In this study, we estimated the magnitude of phenotypic integration by assessing the number of significant correlations among functional traits. Several studies have demonstrated that phenotypic integration tends to increase with environmental stress (Matesanz et al. 2021; Zimmermann et al. 2016). Our results showed that common native species exhibited higher levels of phenotypic integration than invasive species, a factor that may enable them to adapt to the adverse environments created by invasive competitors. Although high phenotypic integration is considered an important determinant of invasiveness (Buru et al. 2019; Zimmermann et al. 2016), our findings indicate that the phenotypic integration of invasive species is not necessarily stronger than that of native species, particularly the common species.

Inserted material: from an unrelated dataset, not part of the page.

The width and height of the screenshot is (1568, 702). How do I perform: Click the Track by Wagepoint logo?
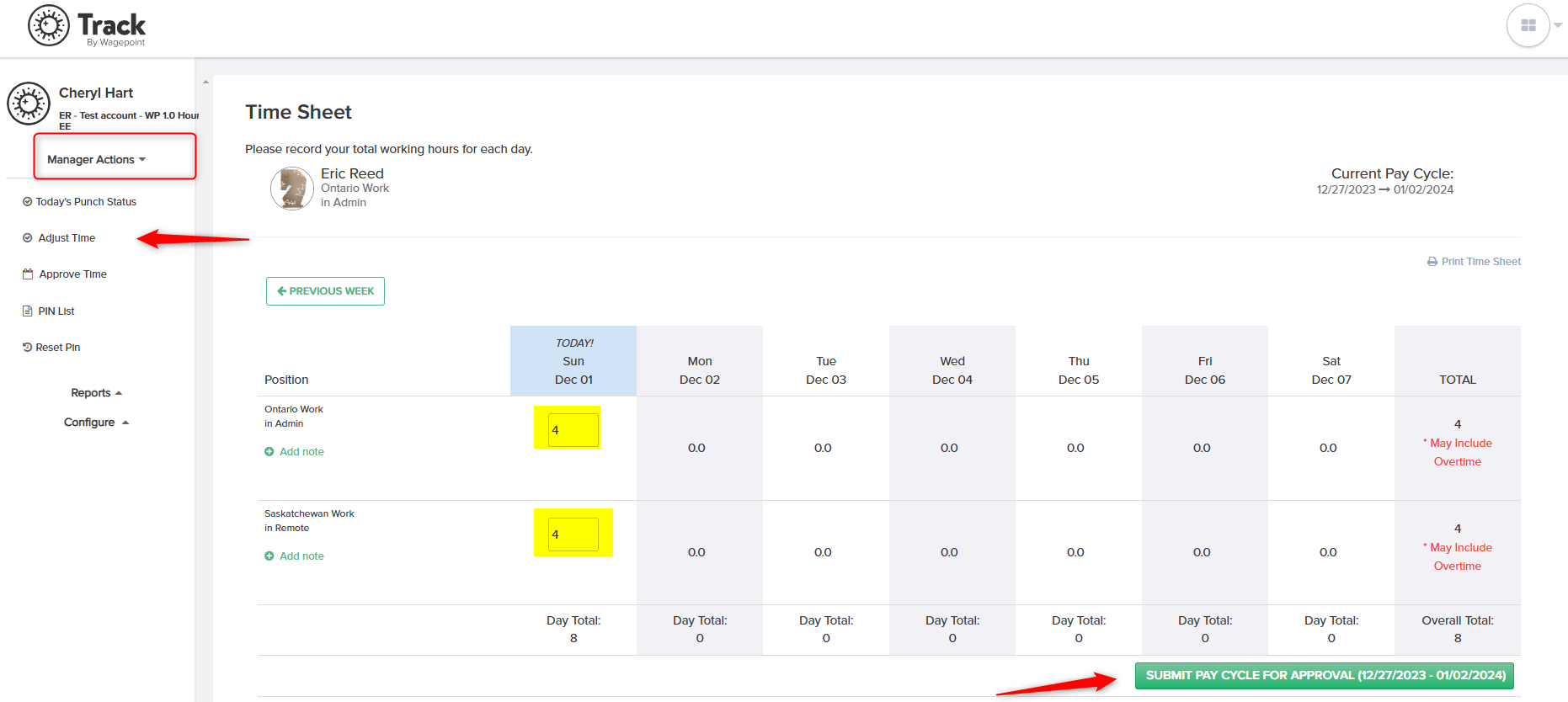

Some studies have demonstrated that invasive species show higher trait integration than non-invasive species (Osunkoya et al. 2010, 2014; Wang et al. 2022), contrary to our findings. This may be due to previous studies not accounting for the prevalence of both native and invasive species. Our research further emphasizes the necessity of considering the commonness of native species in future studies, as the differences in functional traits (e.g., SLA) and phenotypic integration between common native species and invasive species are distinct from those observed between rare native species and invasive species. This difference may also be due to the relative importance of the trait mean values of invasive species to adaptation compared to phenotypic integration (Godoy et al. 2012). When N was added, the invasive species had a higher average character, and the biomass of the invasive species was higher than that of the native species under the mixed culture. The high correlation of TB with H, Chl and CA of both common native species and invasive species may indicate that these traits respond consistently to plant growth, allowing the plants to better utilize the increase in N resources and resulting in higher biomass accumulation. This follows the principle of phenotypic integration: an integrated phenotype may better adapt to environmental changes through the coordinated variation of functional traits and thus acquire more resources (Luo et al. 2015; Van Kleunen and Fischer 2005).

Conclusion

Nitrogen deposition enhanced the growth of both invasive and common native species when grown in monoculture settings. However, a more pronounced increase in TB was noted in invasive species compared to native species when the species were grown in mixed culture. This indicates that N deposition bolsters the suppressive influence of invasive species on native counterparts and facilitates their invasion. The invasive species exhibited a marked dominance and robust competitive edge by adopting a rapid growth strategy. Conversely, native species opted for a more conservative approach toward N deposition and interspecific competition. Our investigation explored the combined effects of N deposition and interspecific relationships on the growth, physiology, and morphology of multiple invasive and common native species, shedding light on the complex ecological dynamics of plant invasion. Anticipated future increments in N deposition are likely to further accelerate the spread of exotic species. Consequently, managing N deposition levels may slow the invasion process but may not substantially change the current trends of invasive species dominance. In regions experiencing high N deposition, strategically introducing a diverse array of native species with high N use efficiency in proximity to invasive species could potentially mitigate the pace of invasion. Further greenhouse and field studies are essential to validate the effectiveness of this management strategy. Moreover, managing invasive species should be prioritized in areas with high N deposition rates over those with low N deposition rates.